Query for all runs that match certain parameters:

In [None]:
ln.Run.filter(
    params__learning_rate=0.01,
    params__preprocess_params__downsample=True,
).to_dataframe()

Describe & get parameters:

In [None]:
run = ln.Run.filter(params__learning_rate=0.01).order_by("-started_at").first()
run.describe()
run.params

You can also access the CLI arguments used to start the run directly:

In [None]:
run.cli_args

You can also track run features in analogy to artifact features.

In contrast to params, features are validated against the `Feature` registry and allow to express relationships with entities in your registries.

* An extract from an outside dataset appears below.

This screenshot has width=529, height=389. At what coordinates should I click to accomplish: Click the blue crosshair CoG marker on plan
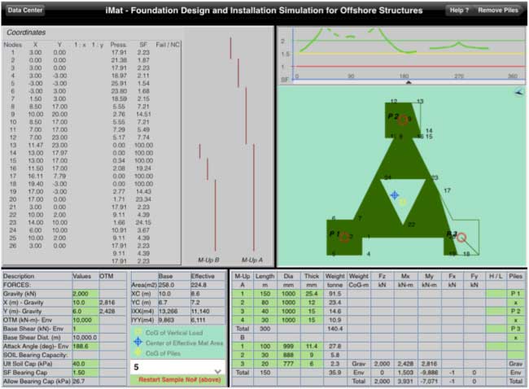(395, 195)
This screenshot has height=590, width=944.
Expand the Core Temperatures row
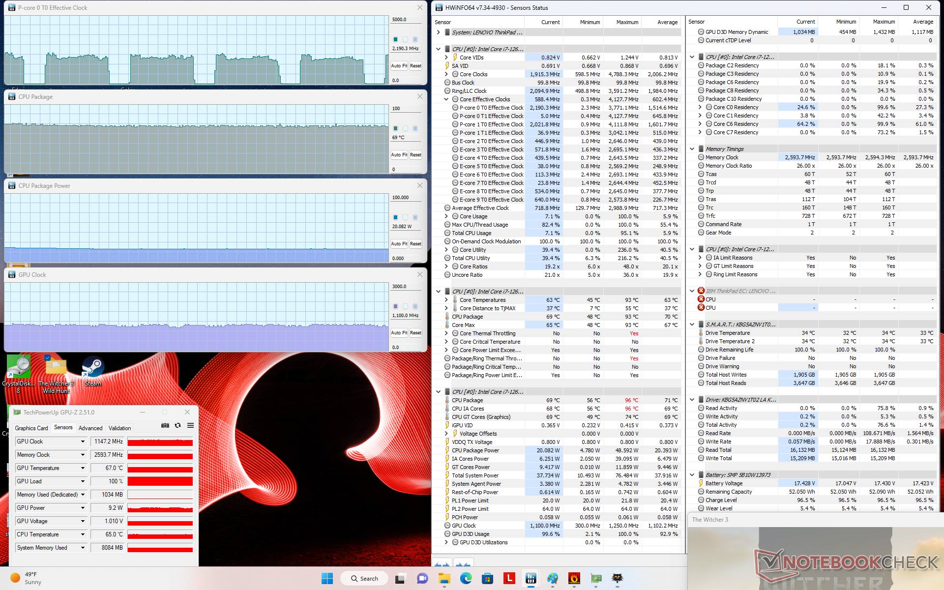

Let's first define labels & features.

In [None]:
experiment_type = ln.Record(name="Experiment", is_type=True).save()
experiment_label = ln.Record(name="Experiment1", type=experiment_type).save()
ln.Feature(name="s3_folder", dtype=str).save()
ln.Feature(name="experiment", dtype=experiment_type).save()

In [None]:
!python scripts/run_track_with_features_and_params.py  --s3-folder s3://my-bucket/my-folder --experiment Experiment1

In [None]:
ln.Run.filter(s3_folder="s3://my-bucket/my-folder").to_dataframe()

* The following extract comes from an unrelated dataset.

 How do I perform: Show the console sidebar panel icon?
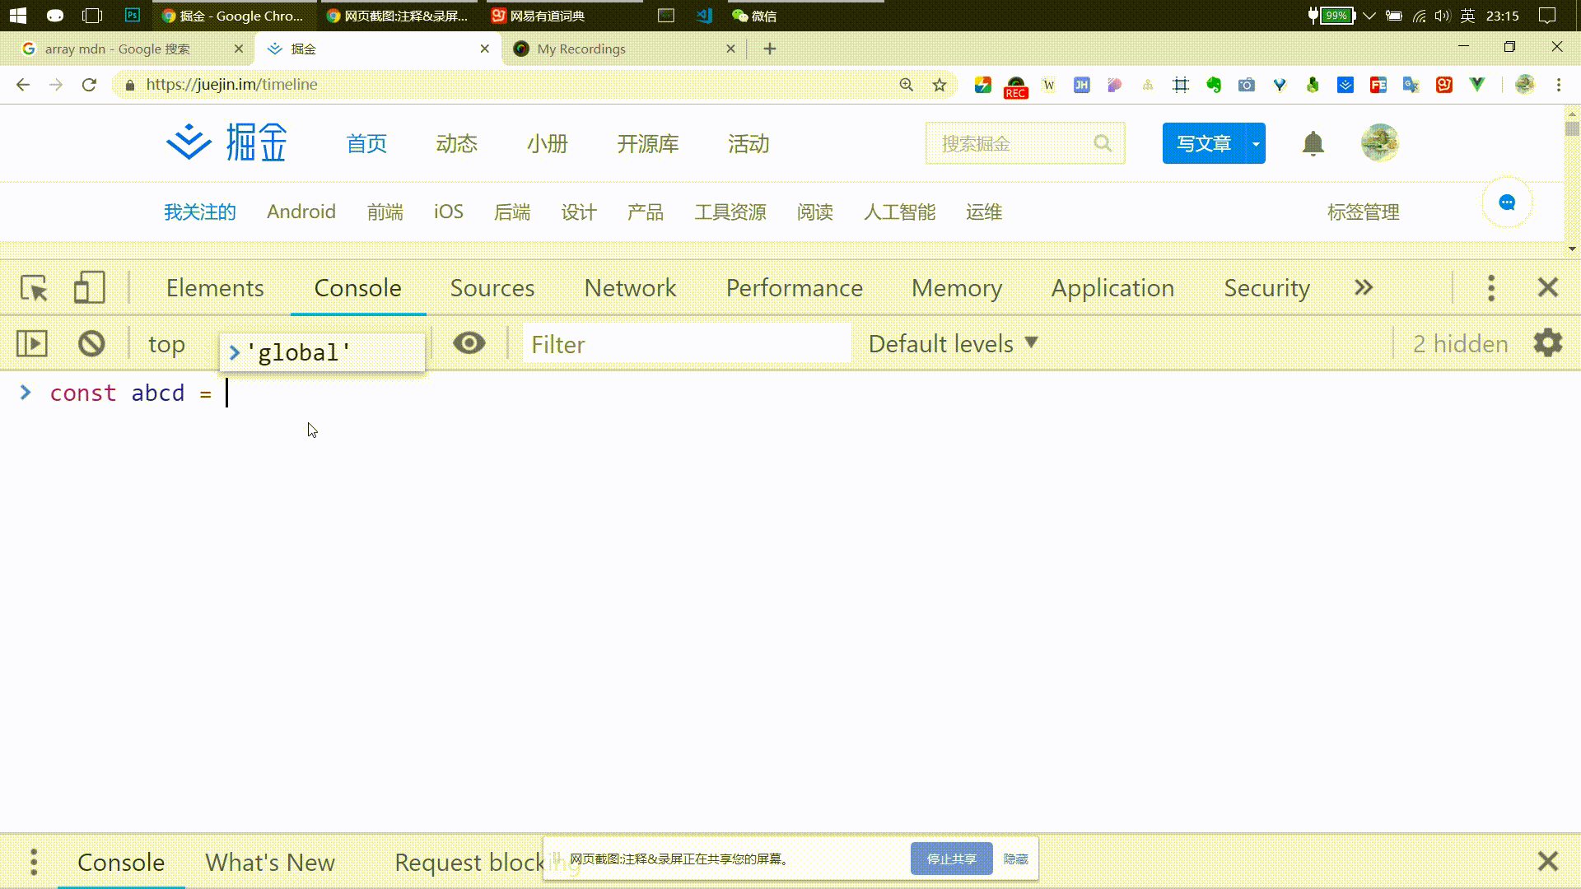(32, 343)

Describe & get feature values.

In [None]:
run2 = ln.Run.filter(
    s3_folder="s3://my-bucket/my-folder", experiment="Experiment1"
).last()
run2.describe()
run2.features.get_values()

## Track functions

If you want more-fined-grained data lineage tracking, use the `tracked()` decorator.

In [None]:
@ln.tracked()
def subset_dataframe(
    input_artifact_key: str,
    output_artifact_key: str,
    subset_rows: int = 2,
    subset_cols: int = 2,
) -> None:
    artifact = ln.Artifact.get(key=input_artifact_key)
    dataset = artifact.load()
    new_data = dataset.iloc[:subset_rows, :subset_cols]
    ln.Artifact.from_dataframe(new_data, key=output_artifact_key).save()

Prepare a test dataset:

In [None]:
df = ln.examples.datasets.mini_immuno.get_dataset1(otype="DataFrame")
input_artifact_key = "my_analysis/dataset.parquet"
artifact = ln.Artifact.from_dataframe(df, key=input_artifact_key).save()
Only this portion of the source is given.